■ TASK BRIEF
The answer must be every line of the records below that holds the word "message".

##### DATA SECTION #####

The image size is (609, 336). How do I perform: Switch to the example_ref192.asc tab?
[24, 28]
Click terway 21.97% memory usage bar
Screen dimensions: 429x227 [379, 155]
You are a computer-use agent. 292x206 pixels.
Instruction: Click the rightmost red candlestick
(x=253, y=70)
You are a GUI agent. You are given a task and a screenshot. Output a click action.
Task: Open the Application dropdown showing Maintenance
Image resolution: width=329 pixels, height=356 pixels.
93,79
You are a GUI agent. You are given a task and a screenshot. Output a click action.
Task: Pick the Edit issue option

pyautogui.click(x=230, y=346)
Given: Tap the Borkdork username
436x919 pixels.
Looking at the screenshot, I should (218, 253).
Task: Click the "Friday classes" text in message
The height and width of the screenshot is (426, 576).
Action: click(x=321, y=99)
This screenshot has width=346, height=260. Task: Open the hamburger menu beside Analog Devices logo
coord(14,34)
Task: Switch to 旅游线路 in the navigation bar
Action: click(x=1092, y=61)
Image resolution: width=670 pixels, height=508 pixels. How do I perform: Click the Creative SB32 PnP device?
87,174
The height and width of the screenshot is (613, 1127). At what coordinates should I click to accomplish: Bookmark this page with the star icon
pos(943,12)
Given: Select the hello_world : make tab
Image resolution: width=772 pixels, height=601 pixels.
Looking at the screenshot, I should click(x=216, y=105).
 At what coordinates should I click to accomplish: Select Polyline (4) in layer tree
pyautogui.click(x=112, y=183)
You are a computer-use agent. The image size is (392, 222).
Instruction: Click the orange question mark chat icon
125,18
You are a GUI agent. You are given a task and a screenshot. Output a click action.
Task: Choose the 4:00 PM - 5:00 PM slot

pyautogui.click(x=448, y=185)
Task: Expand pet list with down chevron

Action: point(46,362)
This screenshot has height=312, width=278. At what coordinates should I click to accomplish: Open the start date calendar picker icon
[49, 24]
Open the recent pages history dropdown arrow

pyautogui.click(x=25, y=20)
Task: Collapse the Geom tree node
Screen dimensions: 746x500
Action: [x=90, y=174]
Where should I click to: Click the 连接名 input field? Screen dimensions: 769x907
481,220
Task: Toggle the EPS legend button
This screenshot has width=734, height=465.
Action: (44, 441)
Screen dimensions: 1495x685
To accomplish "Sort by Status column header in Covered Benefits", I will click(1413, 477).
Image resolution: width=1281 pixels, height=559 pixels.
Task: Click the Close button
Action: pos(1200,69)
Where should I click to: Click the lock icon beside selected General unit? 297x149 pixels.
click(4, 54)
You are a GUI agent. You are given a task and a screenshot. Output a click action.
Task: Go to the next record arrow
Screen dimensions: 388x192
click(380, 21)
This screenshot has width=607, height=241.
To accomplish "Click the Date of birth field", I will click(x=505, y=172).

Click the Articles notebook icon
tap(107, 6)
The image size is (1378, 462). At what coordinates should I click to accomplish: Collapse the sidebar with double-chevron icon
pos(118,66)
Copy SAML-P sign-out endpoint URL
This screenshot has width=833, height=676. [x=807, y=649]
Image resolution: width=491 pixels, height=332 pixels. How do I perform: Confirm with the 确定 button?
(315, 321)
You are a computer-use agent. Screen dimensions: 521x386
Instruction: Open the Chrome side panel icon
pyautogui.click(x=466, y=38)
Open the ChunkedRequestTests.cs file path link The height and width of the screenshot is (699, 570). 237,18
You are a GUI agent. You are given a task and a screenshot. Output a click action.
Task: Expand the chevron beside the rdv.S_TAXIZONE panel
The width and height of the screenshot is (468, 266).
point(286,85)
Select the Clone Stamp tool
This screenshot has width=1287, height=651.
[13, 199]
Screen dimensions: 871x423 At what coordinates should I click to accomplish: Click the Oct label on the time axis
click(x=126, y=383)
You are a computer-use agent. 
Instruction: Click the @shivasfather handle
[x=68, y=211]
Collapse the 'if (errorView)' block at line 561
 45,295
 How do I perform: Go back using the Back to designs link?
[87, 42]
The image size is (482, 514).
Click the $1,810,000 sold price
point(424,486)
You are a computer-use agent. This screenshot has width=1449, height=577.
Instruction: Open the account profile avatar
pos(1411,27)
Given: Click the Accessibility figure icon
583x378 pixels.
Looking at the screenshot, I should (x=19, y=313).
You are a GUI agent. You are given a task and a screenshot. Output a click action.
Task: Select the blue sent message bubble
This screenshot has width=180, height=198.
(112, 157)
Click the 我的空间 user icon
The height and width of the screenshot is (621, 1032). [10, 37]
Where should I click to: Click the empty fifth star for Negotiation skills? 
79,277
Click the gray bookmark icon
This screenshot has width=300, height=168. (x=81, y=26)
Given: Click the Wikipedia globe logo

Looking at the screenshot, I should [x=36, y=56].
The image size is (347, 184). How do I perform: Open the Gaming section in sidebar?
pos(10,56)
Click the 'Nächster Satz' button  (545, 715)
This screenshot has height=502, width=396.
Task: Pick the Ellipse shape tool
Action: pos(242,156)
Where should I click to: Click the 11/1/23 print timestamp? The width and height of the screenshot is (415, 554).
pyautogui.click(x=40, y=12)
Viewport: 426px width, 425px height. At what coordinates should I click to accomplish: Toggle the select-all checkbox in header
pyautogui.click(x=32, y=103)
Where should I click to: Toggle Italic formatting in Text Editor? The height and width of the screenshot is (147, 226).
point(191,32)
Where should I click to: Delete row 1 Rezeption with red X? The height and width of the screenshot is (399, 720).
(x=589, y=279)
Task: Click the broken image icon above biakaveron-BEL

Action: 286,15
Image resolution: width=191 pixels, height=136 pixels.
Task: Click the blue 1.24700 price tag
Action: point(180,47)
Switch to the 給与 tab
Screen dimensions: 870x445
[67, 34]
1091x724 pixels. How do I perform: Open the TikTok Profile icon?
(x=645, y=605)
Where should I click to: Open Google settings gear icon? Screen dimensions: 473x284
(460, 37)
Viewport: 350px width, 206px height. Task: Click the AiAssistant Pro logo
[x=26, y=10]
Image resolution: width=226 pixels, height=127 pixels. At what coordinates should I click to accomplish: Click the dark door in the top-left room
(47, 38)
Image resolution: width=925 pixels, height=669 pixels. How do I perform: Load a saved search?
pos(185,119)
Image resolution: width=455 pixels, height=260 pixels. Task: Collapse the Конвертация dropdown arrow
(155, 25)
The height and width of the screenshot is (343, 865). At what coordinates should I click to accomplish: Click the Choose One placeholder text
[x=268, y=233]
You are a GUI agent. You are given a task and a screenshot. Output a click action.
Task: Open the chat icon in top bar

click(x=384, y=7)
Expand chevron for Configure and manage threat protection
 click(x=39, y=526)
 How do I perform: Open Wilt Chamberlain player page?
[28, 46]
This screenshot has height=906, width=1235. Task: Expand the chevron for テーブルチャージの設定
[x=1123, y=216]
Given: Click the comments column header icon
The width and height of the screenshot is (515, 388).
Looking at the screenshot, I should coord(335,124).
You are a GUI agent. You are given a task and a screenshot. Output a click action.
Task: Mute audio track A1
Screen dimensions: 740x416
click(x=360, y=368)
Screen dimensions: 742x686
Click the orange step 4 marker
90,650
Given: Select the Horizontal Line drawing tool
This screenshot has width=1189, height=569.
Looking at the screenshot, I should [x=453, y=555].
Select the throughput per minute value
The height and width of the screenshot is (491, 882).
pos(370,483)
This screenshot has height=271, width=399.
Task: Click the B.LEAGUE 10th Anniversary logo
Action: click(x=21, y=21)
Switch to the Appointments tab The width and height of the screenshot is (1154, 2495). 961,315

#####

■ ANSWER SPACE
Task: Click the "Friday classes" text in message
Task: Select the blue sent message bubble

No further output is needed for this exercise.